So it would be £107 per inhabitant. It doesn't seems that much if you bare in mind the average wage on the UK. Now, 500b would be unsustainable, I agree.
That's the problem with the pension issue globally. It's not that there's people out there that are living like kings off of their pension, it's just that a bit too much promised to everyone. So the optics of having to reduce what already doesn't seem like the most generous programs are terrible, but it will have to be done at some point.

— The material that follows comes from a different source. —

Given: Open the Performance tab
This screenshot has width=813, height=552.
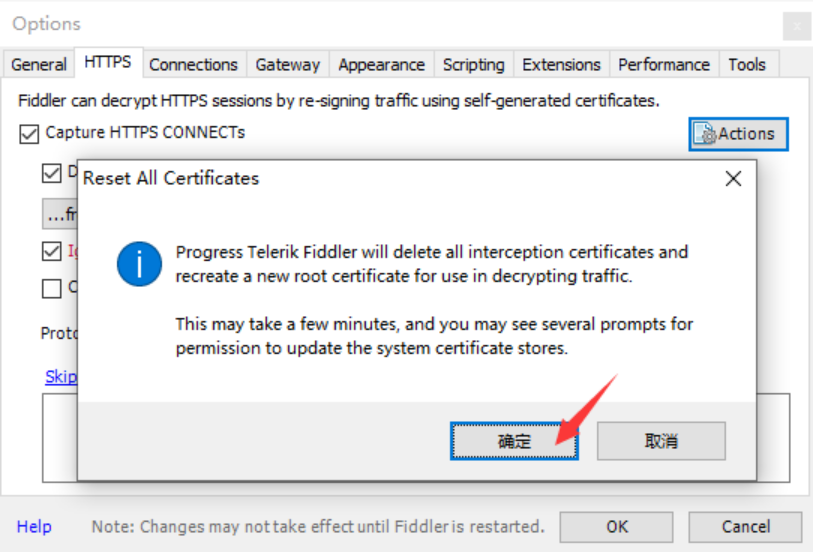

Like someone said earlier, it has become an issue in pretty much every country, developed and developing. The initial math of these plans from decades ago just wasn't accurate in terms of what was going to happen to demographics (not blaming people, they'd need a crystal ball to be accurate).
 

TwoSheds

More sheds (and tiles) than you, probably
Joined
Feb 12, 2014
Messages
12,892
If only it was that simple.
It is that simple. You've just been told all your life that it's not. Privatising profits and nationalising losses is not fair and it's not normal. It has just become "normal" for our ridiculous Americanised system.

The economy grows more when the poor get richer than when the rich do because they actually spend the extra money. How many times have you heard the UK described as having a "productivity problem"? That's what happens when you don't distribute the wealth relatively fairly. People don't get paid enough, they can't spend money, it's not rocket surgery.